Hélène Frappat, Allia ©
Par Effraction
est l’histoire de deux jeunes filles à cinquante ans d’écart. Aurore, belle jeune fille pleine de vie est filmée par un témoin attentionné ou amoureux : son père ? Son fiancé ? Un jeune homme retrouve bien des années plus tard une série de films 8 mm dans des puces parisiennes et essaye de recomposer la vie éblouissante de cette gracieuse enfant, jusqu’à ce qu’à trente ans, ce récit de vie filmé s’interrompe brutalement. A. dont on ne saura pas le nom, taciturne et apparemment impavide, vit à une époque relativement récente. Douée de télépathie, elle vit ce don sur le mode du supplice et cherche à tout prix à s’éloigner du chaos des paroles des adultes qui l’empêche de trouver le calme.

Entre ces deux jeunes filles qui sont comme le positif et le négatif d’un même personnage ? Dont l’une s’éveille à la vie quand l’autre en disparaît ? – des fils sont tissés que l’on essaiera de démêler, sans que l’auteur finalement ne nous donne beaucoup de pistes pour nous guider.

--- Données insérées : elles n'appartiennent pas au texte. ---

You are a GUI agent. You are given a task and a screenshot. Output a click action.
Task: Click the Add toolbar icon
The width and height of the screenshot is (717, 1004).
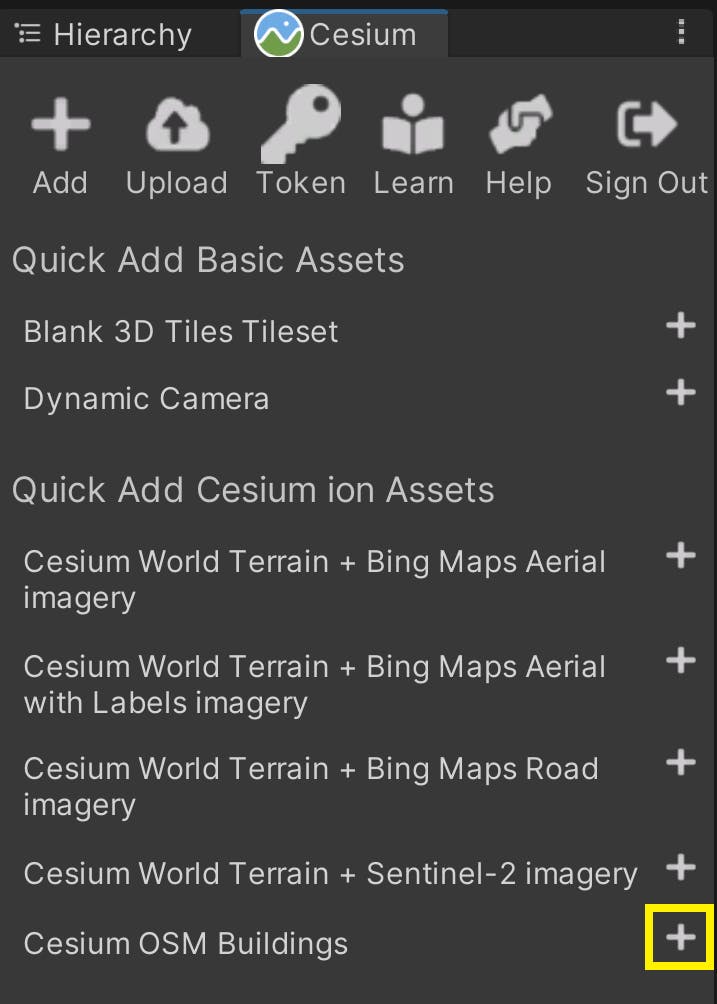tap(60, 123)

Il est question d’eau, de noyades, de baignades dans des petits récits de rêve qui ponctuent le récit. Qui rêve ? A. ? Aurore ? « Que connaissais-je d’Albertine ? deux ou trois profils sur la mer », dirait l’autre. Ce livre est merveilleux. Il est cité en première sélection pour le prix Wepler. Souhaitons qu’il le remporte pour que cette jeune auteur soit enfin connue à hauteur de son talent et de son inventivité littéraire.

Pour finir, un extrait pris au hasard, car tout est également beau et magique : « Habituée depuis l’âge de sept ans à entendre, A. avait négligé de sentir. Elle devinait soudain qu’un monde merveilleux de silence, où la barrière des langues comptait peu, où les âmes communiquaient instantanément, en dehors des contraintes du temps et de l’espace, se profilait confusément à l’horizon. Elle ferma les yeux, cherchant à l’apercevoir. Mais le monde avait disparu. Pour la première fois dans sa courte existence, A. sentit la morsure douce de la nostalgie. Elle désirait déjà revenir là où elle n’était jamais allée. »

Attention, ce texte vous brûlera les rétines et hantera longtemps vos rêves, avec la force de Mulholland Drive, sublime film de Lynch, avec lequel on peut sentir une forte parenté.